Dahlias For Me And The Bees

When Jon bought a bushel of dahlia bulbs at the annual Hubbard Hall Plant Sale eight years ago, I wasn’t as thrilled as he was.

I’d marveled at the varieties of flowers I’d seen at Dahlia Shows, but I never wanted to have them in my garden.  They just seemed like too much work, having to dig up the bulb every fall and replant them every spring.

But over the years, as Jon’s interest in dahlias has wained, mine had grown.

I’ve come to love digging up the bulbs in the fall and sorting them into paper bags with drawings and words to identify them for the next spring. When spring comes, it’s always much less work than I remember to plant them in the rich soil that’s been replenished over the winter from the donkey manure I mixed in it.

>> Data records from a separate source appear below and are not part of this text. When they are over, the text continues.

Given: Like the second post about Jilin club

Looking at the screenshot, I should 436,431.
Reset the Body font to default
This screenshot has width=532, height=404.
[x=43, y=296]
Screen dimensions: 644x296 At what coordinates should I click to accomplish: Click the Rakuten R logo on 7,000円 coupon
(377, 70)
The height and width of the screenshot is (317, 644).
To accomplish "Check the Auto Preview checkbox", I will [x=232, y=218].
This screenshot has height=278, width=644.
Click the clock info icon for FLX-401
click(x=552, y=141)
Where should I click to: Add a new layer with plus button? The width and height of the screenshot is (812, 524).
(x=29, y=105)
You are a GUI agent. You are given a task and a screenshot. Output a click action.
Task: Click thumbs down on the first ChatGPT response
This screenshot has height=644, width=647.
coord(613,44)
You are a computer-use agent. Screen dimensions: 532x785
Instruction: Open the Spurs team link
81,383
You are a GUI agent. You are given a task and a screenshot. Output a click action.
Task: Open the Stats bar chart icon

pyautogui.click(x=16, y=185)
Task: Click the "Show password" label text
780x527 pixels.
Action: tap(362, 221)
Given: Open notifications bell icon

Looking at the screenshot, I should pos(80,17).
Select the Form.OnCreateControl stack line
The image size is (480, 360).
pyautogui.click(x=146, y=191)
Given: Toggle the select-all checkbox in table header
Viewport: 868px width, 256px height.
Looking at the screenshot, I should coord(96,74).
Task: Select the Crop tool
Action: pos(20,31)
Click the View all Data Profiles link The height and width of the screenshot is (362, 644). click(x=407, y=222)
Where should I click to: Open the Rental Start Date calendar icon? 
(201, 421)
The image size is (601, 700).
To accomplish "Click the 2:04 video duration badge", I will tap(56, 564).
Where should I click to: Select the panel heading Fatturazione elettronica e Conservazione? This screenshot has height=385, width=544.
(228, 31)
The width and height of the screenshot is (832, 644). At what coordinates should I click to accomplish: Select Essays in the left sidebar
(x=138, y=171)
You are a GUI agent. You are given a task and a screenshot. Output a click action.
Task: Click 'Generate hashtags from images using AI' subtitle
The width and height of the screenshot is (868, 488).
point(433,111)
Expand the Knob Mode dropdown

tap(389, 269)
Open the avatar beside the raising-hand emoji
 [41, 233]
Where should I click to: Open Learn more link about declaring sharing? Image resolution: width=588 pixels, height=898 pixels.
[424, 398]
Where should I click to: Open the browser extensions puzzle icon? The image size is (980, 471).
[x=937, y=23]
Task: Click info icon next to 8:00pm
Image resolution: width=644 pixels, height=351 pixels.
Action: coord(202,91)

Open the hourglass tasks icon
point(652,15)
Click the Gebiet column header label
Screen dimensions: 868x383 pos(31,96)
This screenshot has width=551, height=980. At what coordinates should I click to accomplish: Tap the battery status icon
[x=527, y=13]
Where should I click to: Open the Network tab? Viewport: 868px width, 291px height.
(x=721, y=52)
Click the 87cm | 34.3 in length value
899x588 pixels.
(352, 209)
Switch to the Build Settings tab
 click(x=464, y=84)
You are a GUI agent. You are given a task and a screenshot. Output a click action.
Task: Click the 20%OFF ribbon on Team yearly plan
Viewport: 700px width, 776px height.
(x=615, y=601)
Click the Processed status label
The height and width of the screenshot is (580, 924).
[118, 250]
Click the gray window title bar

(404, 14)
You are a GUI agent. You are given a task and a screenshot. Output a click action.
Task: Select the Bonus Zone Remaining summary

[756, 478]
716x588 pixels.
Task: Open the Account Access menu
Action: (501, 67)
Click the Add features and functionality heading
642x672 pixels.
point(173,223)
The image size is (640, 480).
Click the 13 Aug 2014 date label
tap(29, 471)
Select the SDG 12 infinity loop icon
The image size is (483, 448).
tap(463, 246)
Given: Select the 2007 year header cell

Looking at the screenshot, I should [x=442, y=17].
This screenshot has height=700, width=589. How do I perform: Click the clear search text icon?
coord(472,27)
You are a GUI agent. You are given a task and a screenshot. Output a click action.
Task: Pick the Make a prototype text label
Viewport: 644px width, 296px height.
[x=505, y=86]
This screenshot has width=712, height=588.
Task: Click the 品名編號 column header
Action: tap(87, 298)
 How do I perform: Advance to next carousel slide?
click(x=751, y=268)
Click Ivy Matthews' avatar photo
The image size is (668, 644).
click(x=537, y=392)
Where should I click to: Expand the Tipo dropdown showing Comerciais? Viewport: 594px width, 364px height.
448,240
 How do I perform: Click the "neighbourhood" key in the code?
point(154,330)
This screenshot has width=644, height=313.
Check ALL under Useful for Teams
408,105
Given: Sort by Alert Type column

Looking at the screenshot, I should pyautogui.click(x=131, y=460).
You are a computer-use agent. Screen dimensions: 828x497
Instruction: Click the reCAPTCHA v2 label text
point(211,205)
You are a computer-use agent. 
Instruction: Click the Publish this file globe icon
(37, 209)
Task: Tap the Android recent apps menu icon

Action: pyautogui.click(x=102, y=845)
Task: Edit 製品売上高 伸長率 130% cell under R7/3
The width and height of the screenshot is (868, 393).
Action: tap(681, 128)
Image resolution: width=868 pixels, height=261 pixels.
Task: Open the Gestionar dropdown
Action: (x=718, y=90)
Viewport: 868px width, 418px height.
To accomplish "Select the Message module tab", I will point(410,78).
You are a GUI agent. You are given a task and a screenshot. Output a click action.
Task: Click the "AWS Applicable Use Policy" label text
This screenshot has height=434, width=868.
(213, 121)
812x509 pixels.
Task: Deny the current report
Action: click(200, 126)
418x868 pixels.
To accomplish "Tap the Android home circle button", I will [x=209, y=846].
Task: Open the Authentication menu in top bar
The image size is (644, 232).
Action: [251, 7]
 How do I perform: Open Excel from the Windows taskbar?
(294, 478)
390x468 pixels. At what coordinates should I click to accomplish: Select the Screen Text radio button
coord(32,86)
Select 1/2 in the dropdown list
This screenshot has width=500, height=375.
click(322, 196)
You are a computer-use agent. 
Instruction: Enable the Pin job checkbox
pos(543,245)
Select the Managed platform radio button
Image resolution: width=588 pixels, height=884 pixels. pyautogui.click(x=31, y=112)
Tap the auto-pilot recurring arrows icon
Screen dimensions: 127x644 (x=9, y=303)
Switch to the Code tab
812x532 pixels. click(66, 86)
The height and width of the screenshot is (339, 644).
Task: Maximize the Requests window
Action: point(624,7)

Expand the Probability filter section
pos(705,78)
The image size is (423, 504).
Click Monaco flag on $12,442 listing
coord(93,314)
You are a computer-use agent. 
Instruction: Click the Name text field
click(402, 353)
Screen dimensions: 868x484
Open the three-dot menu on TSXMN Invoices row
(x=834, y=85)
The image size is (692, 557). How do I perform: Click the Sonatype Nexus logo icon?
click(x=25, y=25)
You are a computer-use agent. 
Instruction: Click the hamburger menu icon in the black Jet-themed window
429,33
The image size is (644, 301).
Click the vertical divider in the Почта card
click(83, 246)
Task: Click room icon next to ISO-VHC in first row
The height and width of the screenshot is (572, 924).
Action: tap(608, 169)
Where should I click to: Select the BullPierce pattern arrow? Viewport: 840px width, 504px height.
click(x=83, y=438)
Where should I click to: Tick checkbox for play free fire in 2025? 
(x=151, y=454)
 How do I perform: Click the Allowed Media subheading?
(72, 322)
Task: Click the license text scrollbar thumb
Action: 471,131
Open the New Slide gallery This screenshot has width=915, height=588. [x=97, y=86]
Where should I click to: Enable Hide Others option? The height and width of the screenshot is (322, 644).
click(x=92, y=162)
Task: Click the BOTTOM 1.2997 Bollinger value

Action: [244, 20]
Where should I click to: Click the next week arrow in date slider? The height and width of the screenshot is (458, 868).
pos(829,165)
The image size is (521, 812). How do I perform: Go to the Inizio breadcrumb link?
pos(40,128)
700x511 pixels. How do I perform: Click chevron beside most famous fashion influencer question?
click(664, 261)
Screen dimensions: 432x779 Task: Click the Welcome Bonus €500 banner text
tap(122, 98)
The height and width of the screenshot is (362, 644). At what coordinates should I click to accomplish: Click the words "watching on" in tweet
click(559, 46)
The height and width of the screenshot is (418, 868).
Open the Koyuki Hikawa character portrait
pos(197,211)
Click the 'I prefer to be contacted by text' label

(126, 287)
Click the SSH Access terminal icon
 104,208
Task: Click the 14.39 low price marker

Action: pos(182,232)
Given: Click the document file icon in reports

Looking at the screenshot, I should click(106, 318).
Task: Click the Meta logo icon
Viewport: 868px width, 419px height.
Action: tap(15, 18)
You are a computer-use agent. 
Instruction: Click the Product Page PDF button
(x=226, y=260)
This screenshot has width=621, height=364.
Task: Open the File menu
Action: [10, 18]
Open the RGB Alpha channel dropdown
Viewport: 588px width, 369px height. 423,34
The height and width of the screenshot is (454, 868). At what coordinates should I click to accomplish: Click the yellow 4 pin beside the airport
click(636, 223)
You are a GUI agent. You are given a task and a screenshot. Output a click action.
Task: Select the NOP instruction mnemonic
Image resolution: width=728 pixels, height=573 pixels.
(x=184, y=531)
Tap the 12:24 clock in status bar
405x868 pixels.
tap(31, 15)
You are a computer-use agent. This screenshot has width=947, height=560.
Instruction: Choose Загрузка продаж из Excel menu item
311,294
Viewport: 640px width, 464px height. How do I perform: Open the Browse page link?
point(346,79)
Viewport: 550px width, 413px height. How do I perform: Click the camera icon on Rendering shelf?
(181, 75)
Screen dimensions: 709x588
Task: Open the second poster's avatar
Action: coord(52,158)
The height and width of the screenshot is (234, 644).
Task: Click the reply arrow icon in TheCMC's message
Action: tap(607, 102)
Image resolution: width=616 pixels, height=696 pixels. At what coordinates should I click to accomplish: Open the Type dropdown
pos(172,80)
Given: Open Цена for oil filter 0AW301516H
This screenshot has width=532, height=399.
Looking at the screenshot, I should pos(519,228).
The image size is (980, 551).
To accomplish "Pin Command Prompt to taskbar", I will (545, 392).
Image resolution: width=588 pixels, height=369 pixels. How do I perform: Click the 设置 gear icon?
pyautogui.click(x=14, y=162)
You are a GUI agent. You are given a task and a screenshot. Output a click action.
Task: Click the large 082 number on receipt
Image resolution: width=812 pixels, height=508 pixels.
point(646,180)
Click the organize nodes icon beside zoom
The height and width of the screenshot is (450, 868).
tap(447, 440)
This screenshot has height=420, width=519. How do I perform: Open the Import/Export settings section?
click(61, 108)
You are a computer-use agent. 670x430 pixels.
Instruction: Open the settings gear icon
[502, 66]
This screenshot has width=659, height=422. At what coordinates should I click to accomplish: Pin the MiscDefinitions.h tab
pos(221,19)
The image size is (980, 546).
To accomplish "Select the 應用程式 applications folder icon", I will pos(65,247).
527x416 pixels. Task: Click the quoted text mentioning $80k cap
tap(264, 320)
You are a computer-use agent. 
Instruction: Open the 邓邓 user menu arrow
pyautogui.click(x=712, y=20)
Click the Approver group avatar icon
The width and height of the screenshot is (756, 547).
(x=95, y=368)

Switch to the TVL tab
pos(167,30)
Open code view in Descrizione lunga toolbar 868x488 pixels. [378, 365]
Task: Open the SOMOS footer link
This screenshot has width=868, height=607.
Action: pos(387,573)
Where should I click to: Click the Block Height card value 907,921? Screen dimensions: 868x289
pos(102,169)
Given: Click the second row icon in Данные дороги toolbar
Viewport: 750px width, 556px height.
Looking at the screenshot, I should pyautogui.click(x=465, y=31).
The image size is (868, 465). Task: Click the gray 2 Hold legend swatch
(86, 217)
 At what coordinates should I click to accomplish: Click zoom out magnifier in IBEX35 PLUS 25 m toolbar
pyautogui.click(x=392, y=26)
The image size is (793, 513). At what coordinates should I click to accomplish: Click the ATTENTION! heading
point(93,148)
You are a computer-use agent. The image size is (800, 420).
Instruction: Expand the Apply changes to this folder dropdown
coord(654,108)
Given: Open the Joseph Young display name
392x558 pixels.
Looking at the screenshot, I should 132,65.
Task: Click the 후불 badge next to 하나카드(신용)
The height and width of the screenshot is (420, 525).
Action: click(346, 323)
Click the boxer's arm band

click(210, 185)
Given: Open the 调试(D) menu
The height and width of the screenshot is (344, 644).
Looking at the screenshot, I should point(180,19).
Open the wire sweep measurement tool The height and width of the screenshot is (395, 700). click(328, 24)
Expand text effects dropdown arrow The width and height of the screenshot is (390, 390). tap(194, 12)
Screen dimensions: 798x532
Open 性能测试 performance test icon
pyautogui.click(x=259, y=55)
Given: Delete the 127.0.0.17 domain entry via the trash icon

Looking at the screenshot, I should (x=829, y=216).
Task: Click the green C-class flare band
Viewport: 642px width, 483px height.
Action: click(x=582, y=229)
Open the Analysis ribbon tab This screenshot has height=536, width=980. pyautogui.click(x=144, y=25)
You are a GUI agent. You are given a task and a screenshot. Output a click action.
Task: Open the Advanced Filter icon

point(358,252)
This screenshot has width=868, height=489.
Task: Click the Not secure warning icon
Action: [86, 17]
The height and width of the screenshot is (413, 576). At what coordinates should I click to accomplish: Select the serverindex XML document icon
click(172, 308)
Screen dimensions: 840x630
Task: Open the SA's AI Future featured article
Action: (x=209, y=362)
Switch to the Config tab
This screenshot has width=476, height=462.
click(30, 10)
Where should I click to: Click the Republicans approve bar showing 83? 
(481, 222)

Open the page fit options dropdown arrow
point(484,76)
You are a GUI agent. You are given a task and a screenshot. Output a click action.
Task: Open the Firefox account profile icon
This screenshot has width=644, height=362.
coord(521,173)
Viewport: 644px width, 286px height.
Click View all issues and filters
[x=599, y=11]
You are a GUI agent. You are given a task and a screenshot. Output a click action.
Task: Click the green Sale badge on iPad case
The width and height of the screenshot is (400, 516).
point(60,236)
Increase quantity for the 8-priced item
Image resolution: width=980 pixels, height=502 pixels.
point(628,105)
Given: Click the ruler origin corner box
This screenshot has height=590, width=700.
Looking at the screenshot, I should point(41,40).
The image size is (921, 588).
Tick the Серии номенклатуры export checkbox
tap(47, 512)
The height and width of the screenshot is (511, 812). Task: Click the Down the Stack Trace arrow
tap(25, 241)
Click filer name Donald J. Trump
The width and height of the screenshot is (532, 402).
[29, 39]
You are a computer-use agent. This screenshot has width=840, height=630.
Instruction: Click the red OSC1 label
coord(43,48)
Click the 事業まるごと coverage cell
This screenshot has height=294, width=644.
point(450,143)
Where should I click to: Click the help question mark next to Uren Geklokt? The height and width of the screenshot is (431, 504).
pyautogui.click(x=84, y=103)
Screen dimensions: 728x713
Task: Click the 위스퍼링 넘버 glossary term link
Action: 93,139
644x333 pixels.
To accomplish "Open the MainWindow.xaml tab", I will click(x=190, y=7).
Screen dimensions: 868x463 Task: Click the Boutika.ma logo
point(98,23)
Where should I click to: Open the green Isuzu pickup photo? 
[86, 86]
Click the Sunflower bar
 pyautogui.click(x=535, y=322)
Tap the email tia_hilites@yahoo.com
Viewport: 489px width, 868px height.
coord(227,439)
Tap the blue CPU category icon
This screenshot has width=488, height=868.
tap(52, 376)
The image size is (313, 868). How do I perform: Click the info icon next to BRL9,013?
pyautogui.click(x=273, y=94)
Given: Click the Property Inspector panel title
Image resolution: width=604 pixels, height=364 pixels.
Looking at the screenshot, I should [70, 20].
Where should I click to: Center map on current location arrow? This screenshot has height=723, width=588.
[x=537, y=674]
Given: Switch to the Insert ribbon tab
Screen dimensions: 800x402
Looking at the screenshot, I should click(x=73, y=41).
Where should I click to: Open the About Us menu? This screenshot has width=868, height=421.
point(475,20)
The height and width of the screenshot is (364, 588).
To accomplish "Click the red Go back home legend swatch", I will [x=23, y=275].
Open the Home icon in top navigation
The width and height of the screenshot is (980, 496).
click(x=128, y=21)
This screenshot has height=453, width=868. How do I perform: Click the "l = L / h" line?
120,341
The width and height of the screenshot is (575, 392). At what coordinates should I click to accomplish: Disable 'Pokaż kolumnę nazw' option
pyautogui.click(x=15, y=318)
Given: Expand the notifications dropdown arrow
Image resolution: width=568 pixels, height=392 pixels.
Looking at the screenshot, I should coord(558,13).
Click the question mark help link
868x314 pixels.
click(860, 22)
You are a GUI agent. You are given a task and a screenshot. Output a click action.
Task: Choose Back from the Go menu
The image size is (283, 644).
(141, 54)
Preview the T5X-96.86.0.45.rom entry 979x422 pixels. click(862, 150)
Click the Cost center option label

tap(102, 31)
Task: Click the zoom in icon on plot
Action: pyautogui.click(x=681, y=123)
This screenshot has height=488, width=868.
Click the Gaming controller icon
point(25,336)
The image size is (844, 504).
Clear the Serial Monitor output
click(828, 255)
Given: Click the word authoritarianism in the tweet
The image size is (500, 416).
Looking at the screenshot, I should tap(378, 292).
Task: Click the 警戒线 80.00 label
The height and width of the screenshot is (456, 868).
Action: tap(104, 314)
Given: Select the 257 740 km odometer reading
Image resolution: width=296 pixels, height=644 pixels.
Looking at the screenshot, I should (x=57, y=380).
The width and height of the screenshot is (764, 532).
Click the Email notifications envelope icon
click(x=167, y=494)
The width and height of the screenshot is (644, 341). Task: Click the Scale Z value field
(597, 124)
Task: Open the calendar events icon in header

And this year I’m appreciating the dahlias in another way.

While so many of the flowers in my gardens are dying, the dahlias continue to bloom.  Not only do I love to seem and cut them for bouquets, but the bees and butterflies are feasting on them.

So although the dahlia garden shrunk when we put blueberry bushes in half of it, I will be planting dahlia’s again next year.  In the garden, I made for them years ago and in some of my other gardens around the farm.

I’ll do it for me and Jon,  and for the bees and butterflies.